Journalists are such suckers for numbers that they never bother to question. "$8 billion" just sounds like such a marvelously huge number to throw around, so they use it without question.
I presume that the bulk of that $8 billion is not being spent up front, but rather over the 20 or 30 year life of the contract. It must be 30 years. Given the way NSW keeps trains running for longer than that in general, I am surprised they didn't go for 40 years. If we can keep B52s flying for that long or longer, we should be able to keep train carriages trundling around without falling to bits.
The up front cost of building the carriages isn't a lot - maybe a billion and a half, with the other six and a half being spread over the next 30 years. That's what - $200 million per year? That seems an awful lot to keep some nuts tightened on a bunch of carriages. But who am I to tell?

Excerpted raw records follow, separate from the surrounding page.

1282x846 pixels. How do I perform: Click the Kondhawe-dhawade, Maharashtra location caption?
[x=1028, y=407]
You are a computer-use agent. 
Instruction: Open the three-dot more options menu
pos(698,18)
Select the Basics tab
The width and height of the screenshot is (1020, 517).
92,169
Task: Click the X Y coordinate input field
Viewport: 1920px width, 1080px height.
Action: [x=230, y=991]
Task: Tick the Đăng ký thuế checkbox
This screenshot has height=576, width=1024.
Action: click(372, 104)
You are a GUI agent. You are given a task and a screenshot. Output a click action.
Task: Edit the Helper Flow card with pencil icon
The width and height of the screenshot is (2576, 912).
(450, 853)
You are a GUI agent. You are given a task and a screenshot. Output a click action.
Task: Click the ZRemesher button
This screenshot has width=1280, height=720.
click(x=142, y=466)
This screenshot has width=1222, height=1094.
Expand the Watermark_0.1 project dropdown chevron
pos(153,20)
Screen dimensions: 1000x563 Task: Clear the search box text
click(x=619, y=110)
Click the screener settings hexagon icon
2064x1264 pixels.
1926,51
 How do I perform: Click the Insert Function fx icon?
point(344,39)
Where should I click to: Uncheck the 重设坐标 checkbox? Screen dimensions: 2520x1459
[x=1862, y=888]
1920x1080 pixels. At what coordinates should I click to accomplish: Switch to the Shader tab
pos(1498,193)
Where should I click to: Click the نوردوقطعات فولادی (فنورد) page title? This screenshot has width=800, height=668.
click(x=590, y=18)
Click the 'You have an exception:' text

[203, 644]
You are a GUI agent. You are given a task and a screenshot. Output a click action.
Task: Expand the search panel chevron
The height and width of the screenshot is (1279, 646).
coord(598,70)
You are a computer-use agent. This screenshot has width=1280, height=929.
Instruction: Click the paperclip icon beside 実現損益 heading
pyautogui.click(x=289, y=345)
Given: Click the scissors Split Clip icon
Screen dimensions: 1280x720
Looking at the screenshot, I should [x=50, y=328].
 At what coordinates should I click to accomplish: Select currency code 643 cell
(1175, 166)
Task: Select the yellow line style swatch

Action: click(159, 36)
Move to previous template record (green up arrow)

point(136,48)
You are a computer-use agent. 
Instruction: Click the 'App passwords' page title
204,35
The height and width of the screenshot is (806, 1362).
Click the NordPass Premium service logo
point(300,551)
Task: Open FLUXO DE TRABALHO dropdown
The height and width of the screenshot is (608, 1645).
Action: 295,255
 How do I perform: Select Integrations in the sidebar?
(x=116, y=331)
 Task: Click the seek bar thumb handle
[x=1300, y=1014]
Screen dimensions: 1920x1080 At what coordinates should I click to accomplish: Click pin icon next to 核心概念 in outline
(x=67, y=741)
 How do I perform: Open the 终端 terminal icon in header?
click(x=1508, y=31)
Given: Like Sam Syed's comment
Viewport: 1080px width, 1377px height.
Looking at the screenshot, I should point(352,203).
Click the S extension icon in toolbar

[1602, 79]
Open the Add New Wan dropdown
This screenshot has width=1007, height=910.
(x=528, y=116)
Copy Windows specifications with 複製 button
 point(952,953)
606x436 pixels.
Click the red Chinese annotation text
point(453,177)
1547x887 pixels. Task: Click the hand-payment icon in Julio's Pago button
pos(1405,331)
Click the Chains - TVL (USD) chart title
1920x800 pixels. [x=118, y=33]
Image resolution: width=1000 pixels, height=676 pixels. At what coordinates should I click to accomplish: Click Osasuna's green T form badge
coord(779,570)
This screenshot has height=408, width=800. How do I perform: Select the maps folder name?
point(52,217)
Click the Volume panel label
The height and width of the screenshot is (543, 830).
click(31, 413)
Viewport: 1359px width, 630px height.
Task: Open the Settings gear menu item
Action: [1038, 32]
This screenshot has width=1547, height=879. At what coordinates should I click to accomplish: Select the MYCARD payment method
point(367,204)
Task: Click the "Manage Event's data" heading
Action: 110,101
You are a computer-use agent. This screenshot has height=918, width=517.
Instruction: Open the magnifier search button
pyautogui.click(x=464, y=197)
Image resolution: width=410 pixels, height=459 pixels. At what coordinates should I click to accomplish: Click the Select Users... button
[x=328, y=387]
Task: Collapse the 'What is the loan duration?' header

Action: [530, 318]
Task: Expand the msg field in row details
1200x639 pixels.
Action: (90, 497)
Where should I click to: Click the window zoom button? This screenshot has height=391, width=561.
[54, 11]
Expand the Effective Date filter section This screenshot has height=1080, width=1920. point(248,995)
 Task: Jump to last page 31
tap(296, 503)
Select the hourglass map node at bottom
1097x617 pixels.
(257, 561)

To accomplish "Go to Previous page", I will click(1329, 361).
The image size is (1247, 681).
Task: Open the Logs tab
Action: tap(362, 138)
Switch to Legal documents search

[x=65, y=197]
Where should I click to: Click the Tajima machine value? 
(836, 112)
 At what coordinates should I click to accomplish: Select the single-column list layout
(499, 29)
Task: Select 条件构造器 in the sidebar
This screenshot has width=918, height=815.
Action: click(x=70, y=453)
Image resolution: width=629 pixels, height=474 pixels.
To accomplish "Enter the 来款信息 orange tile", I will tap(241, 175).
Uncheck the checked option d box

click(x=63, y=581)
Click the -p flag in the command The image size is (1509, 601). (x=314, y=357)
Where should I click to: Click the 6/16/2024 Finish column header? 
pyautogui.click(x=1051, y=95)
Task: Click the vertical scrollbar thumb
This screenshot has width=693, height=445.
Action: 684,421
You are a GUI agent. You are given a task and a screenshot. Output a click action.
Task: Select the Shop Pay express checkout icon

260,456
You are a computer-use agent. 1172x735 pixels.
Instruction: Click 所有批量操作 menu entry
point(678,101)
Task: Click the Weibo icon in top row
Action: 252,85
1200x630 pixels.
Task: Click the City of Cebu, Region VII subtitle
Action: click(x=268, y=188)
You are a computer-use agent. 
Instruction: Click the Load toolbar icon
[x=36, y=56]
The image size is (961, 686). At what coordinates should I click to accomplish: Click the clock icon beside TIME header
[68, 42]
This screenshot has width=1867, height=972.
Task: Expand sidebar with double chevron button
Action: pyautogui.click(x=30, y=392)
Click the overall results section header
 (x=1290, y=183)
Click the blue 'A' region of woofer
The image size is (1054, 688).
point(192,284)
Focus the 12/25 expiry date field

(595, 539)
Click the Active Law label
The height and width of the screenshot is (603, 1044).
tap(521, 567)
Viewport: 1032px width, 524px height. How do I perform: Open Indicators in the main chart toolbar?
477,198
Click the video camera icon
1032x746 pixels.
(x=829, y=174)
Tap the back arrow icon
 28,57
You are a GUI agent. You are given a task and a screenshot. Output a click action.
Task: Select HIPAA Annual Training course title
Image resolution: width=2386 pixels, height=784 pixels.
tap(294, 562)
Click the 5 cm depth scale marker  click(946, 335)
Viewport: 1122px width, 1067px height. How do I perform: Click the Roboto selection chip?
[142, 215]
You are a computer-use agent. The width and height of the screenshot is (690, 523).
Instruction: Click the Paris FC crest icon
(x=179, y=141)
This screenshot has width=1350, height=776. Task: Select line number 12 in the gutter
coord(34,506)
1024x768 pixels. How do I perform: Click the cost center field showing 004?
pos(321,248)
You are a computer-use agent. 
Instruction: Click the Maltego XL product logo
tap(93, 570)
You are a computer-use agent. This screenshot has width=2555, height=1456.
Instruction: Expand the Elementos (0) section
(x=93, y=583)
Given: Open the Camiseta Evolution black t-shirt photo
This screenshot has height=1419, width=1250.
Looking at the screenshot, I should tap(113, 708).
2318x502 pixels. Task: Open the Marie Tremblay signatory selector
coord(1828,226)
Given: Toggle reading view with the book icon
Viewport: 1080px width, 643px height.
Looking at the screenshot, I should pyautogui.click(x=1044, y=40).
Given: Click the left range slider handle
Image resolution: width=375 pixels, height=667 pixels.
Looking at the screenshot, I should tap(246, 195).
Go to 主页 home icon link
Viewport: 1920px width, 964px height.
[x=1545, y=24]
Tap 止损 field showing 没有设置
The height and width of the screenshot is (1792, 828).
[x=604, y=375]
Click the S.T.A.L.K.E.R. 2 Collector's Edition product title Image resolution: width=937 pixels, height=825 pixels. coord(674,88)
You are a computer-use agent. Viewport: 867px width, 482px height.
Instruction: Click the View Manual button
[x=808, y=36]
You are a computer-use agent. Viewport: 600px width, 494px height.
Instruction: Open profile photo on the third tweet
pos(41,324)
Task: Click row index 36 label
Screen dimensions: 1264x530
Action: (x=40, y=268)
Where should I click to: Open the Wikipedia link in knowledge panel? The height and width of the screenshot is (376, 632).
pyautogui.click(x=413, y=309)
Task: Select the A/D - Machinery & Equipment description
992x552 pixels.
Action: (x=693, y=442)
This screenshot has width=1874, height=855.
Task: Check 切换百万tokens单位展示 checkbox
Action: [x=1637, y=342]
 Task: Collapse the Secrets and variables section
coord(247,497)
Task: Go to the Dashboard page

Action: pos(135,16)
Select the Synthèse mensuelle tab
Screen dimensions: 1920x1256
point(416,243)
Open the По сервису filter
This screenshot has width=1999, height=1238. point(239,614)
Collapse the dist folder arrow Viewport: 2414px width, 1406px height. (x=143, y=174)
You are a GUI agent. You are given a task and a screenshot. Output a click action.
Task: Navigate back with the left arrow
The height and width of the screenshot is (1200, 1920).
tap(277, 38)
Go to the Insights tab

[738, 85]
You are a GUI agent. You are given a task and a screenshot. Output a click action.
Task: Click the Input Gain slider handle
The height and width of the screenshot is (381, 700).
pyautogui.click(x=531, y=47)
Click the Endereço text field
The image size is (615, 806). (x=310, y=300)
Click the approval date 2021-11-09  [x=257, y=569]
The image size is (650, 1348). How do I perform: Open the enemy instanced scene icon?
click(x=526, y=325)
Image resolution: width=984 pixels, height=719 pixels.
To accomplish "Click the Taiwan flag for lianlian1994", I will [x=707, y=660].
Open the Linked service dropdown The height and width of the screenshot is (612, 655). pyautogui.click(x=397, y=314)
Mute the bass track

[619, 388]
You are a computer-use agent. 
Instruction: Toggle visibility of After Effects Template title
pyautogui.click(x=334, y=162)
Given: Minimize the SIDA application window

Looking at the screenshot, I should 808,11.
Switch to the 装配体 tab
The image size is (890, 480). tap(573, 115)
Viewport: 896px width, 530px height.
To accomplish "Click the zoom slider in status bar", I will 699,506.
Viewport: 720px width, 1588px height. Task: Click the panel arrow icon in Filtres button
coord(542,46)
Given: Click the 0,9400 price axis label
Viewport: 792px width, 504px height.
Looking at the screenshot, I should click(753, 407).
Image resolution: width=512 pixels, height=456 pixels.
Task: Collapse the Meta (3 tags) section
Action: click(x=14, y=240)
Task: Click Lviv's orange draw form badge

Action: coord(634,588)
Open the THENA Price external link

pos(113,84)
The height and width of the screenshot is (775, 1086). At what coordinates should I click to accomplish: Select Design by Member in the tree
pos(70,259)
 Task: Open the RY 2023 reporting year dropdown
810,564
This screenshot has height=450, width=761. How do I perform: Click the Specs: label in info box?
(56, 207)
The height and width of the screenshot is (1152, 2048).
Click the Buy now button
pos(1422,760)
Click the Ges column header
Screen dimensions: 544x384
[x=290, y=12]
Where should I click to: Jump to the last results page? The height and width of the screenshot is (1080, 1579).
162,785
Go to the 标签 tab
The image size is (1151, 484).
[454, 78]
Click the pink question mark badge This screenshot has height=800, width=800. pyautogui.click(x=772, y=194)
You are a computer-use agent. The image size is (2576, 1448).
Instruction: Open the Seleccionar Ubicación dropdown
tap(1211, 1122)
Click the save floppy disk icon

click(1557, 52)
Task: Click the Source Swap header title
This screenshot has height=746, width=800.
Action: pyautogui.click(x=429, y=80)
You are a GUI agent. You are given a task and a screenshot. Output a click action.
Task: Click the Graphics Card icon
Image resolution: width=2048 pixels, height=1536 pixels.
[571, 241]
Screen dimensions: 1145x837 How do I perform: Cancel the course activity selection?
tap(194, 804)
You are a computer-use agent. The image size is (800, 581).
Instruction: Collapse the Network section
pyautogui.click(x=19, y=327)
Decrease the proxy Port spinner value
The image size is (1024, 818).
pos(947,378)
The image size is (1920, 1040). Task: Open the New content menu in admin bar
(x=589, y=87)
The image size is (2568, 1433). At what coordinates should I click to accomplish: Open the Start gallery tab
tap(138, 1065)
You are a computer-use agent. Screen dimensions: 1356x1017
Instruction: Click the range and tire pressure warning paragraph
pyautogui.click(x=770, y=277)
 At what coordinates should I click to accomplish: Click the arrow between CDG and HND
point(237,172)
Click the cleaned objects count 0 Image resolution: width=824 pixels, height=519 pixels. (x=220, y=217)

What annoys me is that the government tries to make that expenditure look like it is spending "new money" - that all this money is going to flow into the economy and create jobs and provide BMWs for all. Bollocks. The money was going to be spent one way or the other and you can't pretend that it is "new money". These new carriages are simply replacing old clapped out ones, and the taxpayer is already spending millions per year maintaining them. The maintenance work could be done in house or outsourced and it wouldn't matter - it's still the same old annual maintenance budget, just that it's being spent on different trains or being done by different people.
The only thing that really screws the government is that they can't fly the trains overseas for maintenance in China, like Qantas could do with its aircraft. I'd bet they'd love to do that.